TEXT
# # # # # # #

Back to Blog

Seniors, Taxpayers Will Face Billions in Higher Drug Costs Without Rebates

CAPD

President Trump has signed an Executive Order to eliminate drug rebates in Medicare Part D, after the Administration withdrew the same proposal (known as the “rebate rule”) in 2019 because of broad opposition from a diverse array of stakeholders across the health care system for being too expensive and ineffective.

The rebate rule was rejected in 2019 because it would not lower drug costs, and instead, would raise seniors’ premiums and increase Medicare and Medicaid’s cost to taxpayers by nearly 200 billion dollars—all while providing a 40 billion-dollar windfall to Big Pharma.

A provision in the Executive Order requires that the Secretary of Health and Human Services (HHS) cannot move forward with the policy unless they certify that it does not increase premiums or government spending, which is an impossibility. Amid a global pandemic that is disproportionately affecting seniors and putting budgetary pressure on governments and taxpayers alike, now is not the time to bring back a policy that will raise costs for seniors and taxpayers.

Seniors will face higher premiums. Without rebates, premiums in Medicare Part D would increase by up to 25%, according to HHS’s Office of the Actuary.

HHS Secretary Alex Azar acknowledged administration officials were well aware when they proposed the rule that it could impact premiums and said in August 2019 that he, “totally supports” the President’s decision to withdraw the plan for that very reason.

# # # # # # #

(Extracted records)
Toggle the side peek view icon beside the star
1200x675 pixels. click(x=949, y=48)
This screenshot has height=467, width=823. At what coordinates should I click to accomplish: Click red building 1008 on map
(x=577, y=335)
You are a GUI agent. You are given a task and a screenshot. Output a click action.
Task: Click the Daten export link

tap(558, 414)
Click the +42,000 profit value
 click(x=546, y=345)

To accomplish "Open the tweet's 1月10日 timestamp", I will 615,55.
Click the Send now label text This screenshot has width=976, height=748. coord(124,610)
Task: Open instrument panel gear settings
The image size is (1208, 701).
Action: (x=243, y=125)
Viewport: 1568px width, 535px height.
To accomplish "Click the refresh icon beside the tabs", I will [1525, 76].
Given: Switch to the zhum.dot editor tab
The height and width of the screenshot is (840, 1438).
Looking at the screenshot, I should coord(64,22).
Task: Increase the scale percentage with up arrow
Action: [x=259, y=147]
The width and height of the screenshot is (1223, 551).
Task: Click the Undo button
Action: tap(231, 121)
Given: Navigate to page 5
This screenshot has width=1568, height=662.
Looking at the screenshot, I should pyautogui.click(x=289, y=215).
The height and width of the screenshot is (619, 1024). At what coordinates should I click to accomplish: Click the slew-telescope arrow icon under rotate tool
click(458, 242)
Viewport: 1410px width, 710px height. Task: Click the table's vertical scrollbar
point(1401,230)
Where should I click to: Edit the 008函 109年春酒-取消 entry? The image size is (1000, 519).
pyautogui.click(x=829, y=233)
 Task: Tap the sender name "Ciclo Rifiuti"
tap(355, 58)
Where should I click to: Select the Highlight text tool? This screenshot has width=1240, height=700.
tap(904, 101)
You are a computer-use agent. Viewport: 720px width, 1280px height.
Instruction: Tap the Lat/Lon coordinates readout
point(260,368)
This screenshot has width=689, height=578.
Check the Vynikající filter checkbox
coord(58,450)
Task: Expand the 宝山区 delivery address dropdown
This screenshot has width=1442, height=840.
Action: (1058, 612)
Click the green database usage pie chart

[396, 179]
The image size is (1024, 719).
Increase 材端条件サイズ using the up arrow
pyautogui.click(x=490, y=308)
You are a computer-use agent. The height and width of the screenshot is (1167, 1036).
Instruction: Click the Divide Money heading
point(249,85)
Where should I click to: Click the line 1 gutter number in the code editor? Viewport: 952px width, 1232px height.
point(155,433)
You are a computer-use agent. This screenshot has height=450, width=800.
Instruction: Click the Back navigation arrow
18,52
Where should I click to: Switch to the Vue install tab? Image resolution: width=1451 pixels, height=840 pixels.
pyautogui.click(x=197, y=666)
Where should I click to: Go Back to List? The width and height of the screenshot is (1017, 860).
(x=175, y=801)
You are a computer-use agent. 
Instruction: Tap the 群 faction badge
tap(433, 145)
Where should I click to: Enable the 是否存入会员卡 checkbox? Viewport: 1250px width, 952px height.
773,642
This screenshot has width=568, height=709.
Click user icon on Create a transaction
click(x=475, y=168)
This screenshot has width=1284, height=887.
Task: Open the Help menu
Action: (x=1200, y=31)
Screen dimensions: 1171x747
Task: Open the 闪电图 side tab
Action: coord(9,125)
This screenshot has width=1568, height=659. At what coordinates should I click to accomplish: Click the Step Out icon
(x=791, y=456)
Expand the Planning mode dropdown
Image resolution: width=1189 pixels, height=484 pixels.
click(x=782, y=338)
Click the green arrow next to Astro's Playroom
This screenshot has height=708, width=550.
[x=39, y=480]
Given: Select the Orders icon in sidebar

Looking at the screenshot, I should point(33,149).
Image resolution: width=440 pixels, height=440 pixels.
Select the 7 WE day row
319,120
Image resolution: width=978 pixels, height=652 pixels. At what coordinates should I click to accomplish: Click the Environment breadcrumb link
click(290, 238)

# # # # # # #

PROBLEM REQUIREMENTS
According to the post on drug rebates, how much would Medicare Part D premiums rise without rebates?

SOLVED PROBLEM
By up to 25%, according to HHS's Office of the Actuary.